LOWESS Smoothing of Trend Data

$image\LOWESS.gif$

For the LOWESS (Locally Weighted Smoothing Scatterplot), VSP uses the method developed by William S. Cleveland (1979). The method, as implemented by VSP, proceeds as follows:

1. The neighborhood size, $r$ , is computed as $f \times N$, where $N$ is the number of data points and $f$ is the neighborhood scaling factor $0 < f \leq 1$. (Note: VSP uses a default value of $f$ = 0.5)

2. A fitted value, $ \hat y_i$, is obtained for each data point ($x_i,y_i$), $i = 1..N$ using locally weighted regression:

A weight, $W_j$, $j = 1..N$, is calculated for each data point using the formula:

$$ W_j = Tri \left( \frac{x_j - x_i}{h} \right) $$

Where:

$h$ is the $r^{th}$ smallest distance $|x_j - x_i|$, $j = 1..N$ ,

and $Tri(x)$ is the TriCube function:

$$ Tri = ( 1 - |x|^3)^3 , \quad \text{for} |x| < 1 $$

$$ Tri = 0 , \quad \text{for} |x| \geq 1 $$

The fitted value is computed as:

$$ \hat y_i = x_i \times slope + intercept \text{,} $$

Where $slope$ and $intercept$ are the results of weighted linear regression using the weights $W_1..W_N$.

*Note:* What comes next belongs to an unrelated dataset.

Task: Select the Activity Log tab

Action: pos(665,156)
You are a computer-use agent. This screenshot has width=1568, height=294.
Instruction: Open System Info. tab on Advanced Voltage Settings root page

3. A robustness weight, $\delta_i \text{,} i = 1.. N $ , is computed for each data point using the formula:

$$ \delta_i = Bi \left( \frac{|y_i - \hat y_i|}{6s} \right) $$

Where:

$s$ is the median of the residual values $| y_i - \hat y_i | \text{,} \quad i = 1.. N$,

and $Bi(x)$ is the BiSquare function:

$ Bi = (1 - x^2)^2 , \quad \text{for} |x| < 1 $

$Bi ,\, \text{for} |x| \geq 1 $

4. A new fitted value, $ \hat y_i \text{,} \quad i = 1.. N$, is obtained for each data point using weighted regression based on the robustness weights:

A weight, $W_j \text{,} \, j = 1.. N$, is calculated for each data point using the formula:

$$ W_j = Tri \left( \frac{x_j - x_i}{h} \right) \delta_j $$

Where:

$h$ is the $r^{th}$ smallest distance $|x_j - x_i| \text{,} \quad j = 1.. N$,

$\delta_j$ is the robustness weight defined above,

and $Tri(x)$ is the TriCube function defined above.

The fitted value is computed as:

$$ \hat y_i = x_i \times slope + intercept \text{,} $$

Where slope and intercept are the results of weighted linear regression using the weights $W_1..W_N$.

5. Step 3 and 4 are performed a total of $t$ times. (Note: VSP uses a default value of $t$ = 2)

6. The output points $( x_i' , y_i') \text{,} \quad i = 1.. n$, are computed as follows:

$$ x_i' = x_{min} + (i-1) \left(\frac{x_{max} - x_{min}}{n - 1} \right) $$

Where:

$n$ is the number of output points,

$x_{min}$ is the minimum date in the data set,

and $x_{max}$ is the maximum date in the data set.

A weight, $W_j \text{,} \, j = 1.. N$, is calculated for each data point using the formula:

$$ W_j = Tri \left( \frac{x_j - x_i'}{h} \right) \delta_j $$

Where:

$h$ is the $r^{th}$ smallest distance $|x_j - x_i| \text{,} \quad j = 1.. N$,

$ \delta_j$ is the robustness weight defined above,

and $Tri(x)$ is the TriCube function defined above.

The fitted value is computed as:

$ y_i' = x_i' \times slope + intercept$,

Where $slope$ and $intercept$ are the results of weighted linear regression using the weights $W_1..W_N$.

The output points ($x_i',y_i'$) are plotted as the line for the visual display.

Reference:

William S. Cleveland. Robust Locally Weighted Regression and Smoothing Scatterplots, 1979, Journal of the American Statistical Association, Vol. 74, No. 368. p. 829-836.